= Problem details =
Exactly the lines from the one that holds "Where should I click to: Tick" to the end of the data below: retype these and nothing else.
++++ Input data
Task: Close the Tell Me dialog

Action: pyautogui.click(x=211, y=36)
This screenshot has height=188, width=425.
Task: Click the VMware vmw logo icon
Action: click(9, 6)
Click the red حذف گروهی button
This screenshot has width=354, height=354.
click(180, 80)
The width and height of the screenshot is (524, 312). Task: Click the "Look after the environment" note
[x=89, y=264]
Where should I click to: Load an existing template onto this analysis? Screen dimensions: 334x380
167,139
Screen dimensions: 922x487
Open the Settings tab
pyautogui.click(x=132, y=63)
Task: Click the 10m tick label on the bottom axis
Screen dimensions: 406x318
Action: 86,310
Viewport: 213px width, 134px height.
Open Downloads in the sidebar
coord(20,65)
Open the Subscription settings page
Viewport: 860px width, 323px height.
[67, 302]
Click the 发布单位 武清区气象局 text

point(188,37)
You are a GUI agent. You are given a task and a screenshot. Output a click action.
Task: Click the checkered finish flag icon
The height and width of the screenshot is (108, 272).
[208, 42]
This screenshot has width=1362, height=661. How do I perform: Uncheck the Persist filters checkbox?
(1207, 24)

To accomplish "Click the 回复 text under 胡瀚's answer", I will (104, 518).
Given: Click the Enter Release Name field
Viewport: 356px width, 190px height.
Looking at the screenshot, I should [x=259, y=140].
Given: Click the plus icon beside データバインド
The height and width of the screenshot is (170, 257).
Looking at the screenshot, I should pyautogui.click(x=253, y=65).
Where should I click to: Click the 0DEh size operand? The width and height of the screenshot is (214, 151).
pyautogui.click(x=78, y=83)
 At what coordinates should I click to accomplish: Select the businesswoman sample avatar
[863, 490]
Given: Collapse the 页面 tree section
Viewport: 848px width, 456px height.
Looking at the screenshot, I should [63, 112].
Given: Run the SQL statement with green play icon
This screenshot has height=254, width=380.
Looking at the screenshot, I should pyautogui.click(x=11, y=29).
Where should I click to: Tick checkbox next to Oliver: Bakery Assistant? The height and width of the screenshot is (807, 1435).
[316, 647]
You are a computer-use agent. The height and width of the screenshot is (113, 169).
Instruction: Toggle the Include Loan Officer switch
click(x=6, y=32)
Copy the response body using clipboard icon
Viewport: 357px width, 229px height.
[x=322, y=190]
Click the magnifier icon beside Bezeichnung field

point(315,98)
++++++++
= Reply =
Where should I click to: Tick checkbox next to Oliver: Bakery Assistant? The height and width of the screenshot is (807, 1435).
[316, 647]
You are a computer-use agent. The height and width of the screenshot is (113, 169).
Instruction: Toggle the Include Loan Officer switch
click(x=6, y=32)
Copy the response body using clipboard icon
Viewport: 357px width, 229px height.
[x=322, y=190]
Click the magnifier icon beside Bezeichnung field

point(315,98)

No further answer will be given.